However, a new type of robot called smart tissue anastomosis robot (STAR) has recently been developed, which makes the vision of autonomous operation a reality. Smart tissue anastomosis robot is a robot system that integrates sewing tools, robot arms, force sensors, and cameras into the hardware and software. Moreover, it has the ability to sew soft tissues, and doctors only need to monitor the robot while it is working. Researchers compared it with the operation of the da Vinci Surgical System by surgeons, and the results showed that in plane suturing, the STAR was 5 times faster than the surgeons using the da Vinci Surgical System, 9 times faster than manual laparoscopic tools, and 4 times faster than the surgeons using manual Endo 360°. In addition, experiments have also shown that stitches sewn by STAR are more precise than those sewn by surgeons.39

In the future, AI surgical robots will still need to realize self-learning. For example, a robot needs to reconstruct the point cloud image of a diseased area according to 3D vision, be trained on a large number of point cloud images by using a CNN, and finally perform the operation on the patient through the comprehensive technology of image feature matching and multisensory data fusion.

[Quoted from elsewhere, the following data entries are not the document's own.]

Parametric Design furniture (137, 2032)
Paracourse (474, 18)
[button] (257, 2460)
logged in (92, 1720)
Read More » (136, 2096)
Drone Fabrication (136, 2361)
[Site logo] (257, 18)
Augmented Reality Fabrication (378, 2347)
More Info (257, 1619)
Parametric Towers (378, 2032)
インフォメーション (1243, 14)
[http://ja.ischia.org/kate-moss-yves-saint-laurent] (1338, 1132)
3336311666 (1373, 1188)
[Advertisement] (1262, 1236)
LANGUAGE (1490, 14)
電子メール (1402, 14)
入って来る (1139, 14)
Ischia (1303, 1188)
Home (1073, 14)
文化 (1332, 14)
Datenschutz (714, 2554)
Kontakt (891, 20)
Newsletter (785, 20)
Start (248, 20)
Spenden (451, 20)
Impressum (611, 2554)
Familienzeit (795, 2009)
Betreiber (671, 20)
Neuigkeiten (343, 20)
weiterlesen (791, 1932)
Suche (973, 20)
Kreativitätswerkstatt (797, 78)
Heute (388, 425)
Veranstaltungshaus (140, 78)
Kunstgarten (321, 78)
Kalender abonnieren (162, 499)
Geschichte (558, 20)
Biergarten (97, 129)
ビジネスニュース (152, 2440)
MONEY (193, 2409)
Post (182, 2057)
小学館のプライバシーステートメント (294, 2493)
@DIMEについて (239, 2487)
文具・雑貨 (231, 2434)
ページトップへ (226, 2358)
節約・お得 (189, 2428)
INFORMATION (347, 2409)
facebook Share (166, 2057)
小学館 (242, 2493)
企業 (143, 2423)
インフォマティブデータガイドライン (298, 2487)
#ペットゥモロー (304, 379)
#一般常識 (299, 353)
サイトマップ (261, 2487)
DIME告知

Radiotherapy Combined with AI

To date, researchers have been improving AI equipment and technology for radiotherapy,40 especially the application of respiratory tracking technology. The tumor location can be tracked in real time, and the treatment error can reach the sub-millimeter level, which greatly improves the accuracy of radiation therapy. Combined with stereotactic, respiratory tracking, and image guidance, the AI product called CyberKnife has become the main treatment technology for HCC radiotherapy. A study showed that the incidence of adverse reactions was low in the patients who received CyberKnife therapy, and there were no serious acute hepatic reactions after radiotherapy. The treatment was well tolerated by the patients, showing a high disease control rate.41

However, the shortage of radiotherapy personnel and equipment is still a common problem in radiotherapy. One problem is that the sketch of the tumor radiotherapy target area and vulnerable organs not only requires doctors with good technical knowledge of tumor radiotherapy, but it also requires much repetitive work, which takes up much time and energy.42 On the premise of speed, accuracy, and adaptability of the sketch, if an efficient model of the tumor target area and vulnerable organ sketch can be established, the working efficiency of doctors can be improved effectively. At present, there are many atlas-based automatic target-sketching products on the market. To help oncologists make radiotherapy plans, Siemens Healthineers developed the syngo.via RT Image Suite, a software tool that uses AI to automatically draw contours of organs. By using Sherlock supercomputer training with more than 450 000 images, the AI model saves radiologists time and simplifies the task of outlining organs. Moreover, Pinnacle3 can automatically adapt to the patient’s organs, locate the target, outline the target area, determine the treatment target, and finally calculate and verify the plan based on model based segmentation and direct machine parameter optimization technology, which has been used in many hospitals. Recently, Google, together with the National Health Service, developed a set of AI target-sketching systems that can automatically sketch tumor areas through machine learning.43 RapidPlan, an AI-based commercial radiotherapy planning system from Varian, applies machine learning technology to radiotherapy planning design and is more efficient than artificial design. An intelligent radiotherapy planning design based on a planning database and planning dosimeter prediction model can be realized. Thus, AI can compensate for a lack of experienced doctors, and young doctors can improve their own radiotherapy planning systems based on AI.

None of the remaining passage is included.